** Stated goal **
According to the excerpt on communication in business, what is already a part of communication even before anyone speaks?

** Excerpt **
================================
The whole marketing process is about communication, even when a marketing specialist sits alone in her cubicle or office at her computer and prepares a presentation. She does every single bit of her work with a customer, receiver of the information she compiles for, in mind.

But also other areas of business, including design, production, sales, management and all the other, involve one or another form of communication. Often all types of them, both in personal (face-to-face), remote (on the phone), directly written through emails or direct messages on social media, or in a subtle way, by viewing their profile on LinkedIn or other media. These are all communication. Even the intention to talk to someone is already a part of communication.

So why are we so keen on improving production processes, the communication tools, various business processes, but often forget to take care of the ways we communicate? Is it because then we would need to slow down and pay attention? Slow down enough to be able to listen, to have adequate time to explain and ask for action, so that the potential customers or partners in a project get interested and keen to join us in our endeavour? To make our project a project of their own? Won’t this make us all prosper in the end?

What will happen if I slow down? If I pay attention to how I communicate with my partners and customers in various projects? If I forget for a moment about all those important agendas, I have almost at each moment? What if this approach will result in growth, stability, and longevity of my business and benefit all involved in or relating to it? If so (and I am sure it is so), then I am all for it.

What about you?

Picture: among the pictures I made in the past month, I realized how much this one of a pavement reminded me of a smooth and harmonious communication. If all stones are laid with care, without any gaps or difference in height between them, then a walk on them is effortless. But if the path is uneven and with holes in it, mishaps are almost preprogramed.
================================
(Data listing)
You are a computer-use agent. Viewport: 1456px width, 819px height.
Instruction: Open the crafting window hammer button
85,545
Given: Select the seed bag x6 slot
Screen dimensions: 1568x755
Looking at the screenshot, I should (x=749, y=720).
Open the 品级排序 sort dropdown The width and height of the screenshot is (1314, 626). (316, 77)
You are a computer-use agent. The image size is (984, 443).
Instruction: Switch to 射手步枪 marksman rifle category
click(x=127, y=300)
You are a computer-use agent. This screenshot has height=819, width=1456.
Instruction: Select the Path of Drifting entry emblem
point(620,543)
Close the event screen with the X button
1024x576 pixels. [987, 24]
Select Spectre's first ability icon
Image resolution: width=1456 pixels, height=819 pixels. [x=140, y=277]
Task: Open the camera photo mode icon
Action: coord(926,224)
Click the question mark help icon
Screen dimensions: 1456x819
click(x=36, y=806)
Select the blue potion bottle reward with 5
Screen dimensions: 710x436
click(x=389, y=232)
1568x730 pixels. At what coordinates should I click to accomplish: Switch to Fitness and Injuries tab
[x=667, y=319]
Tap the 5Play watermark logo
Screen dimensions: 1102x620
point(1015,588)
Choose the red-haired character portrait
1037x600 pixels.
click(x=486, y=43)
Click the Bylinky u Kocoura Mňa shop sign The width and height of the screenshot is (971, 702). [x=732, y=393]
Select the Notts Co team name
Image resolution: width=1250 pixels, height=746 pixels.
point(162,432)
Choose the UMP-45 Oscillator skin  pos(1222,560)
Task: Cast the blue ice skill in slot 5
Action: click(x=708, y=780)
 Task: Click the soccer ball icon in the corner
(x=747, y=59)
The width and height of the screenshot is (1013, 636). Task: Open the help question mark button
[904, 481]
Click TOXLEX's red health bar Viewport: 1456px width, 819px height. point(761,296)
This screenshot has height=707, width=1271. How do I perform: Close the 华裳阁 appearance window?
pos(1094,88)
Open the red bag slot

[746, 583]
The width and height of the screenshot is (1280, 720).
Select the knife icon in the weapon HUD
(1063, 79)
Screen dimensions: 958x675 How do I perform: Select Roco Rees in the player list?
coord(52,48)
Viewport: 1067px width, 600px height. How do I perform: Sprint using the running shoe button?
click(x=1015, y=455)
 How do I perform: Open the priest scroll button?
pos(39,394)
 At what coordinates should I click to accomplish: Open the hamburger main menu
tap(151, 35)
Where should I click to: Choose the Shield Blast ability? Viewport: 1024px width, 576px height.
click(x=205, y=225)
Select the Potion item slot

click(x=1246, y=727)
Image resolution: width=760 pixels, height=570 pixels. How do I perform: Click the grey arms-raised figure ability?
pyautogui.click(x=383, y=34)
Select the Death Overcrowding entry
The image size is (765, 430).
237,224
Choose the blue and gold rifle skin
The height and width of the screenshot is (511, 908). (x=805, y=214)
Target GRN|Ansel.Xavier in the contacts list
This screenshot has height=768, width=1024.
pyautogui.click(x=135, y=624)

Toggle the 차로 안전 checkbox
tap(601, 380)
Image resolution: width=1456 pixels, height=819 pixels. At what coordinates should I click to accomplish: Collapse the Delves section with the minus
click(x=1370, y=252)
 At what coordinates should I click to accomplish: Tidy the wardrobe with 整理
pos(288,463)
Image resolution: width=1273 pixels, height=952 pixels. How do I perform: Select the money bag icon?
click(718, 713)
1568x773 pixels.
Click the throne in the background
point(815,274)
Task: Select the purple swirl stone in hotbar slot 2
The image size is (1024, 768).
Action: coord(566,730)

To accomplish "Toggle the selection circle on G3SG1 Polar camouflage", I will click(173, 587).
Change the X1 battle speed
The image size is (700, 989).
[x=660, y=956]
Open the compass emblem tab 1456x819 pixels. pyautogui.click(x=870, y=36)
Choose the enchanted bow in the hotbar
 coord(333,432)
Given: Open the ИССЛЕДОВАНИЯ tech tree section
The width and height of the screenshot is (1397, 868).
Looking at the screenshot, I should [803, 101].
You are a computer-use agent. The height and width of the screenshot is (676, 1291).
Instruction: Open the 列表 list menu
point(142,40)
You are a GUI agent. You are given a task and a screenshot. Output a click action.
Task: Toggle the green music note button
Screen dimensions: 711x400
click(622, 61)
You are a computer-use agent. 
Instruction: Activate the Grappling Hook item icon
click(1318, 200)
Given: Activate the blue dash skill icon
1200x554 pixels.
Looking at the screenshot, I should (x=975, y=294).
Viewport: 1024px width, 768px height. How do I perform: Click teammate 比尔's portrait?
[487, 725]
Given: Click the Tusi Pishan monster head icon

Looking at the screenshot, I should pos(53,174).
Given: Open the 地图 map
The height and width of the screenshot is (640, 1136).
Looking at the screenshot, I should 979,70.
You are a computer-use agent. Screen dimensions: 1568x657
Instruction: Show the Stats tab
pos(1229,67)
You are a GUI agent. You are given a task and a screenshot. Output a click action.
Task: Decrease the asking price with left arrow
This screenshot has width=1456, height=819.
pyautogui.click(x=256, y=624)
================================
** Response to this task **
The intention to talk to someone.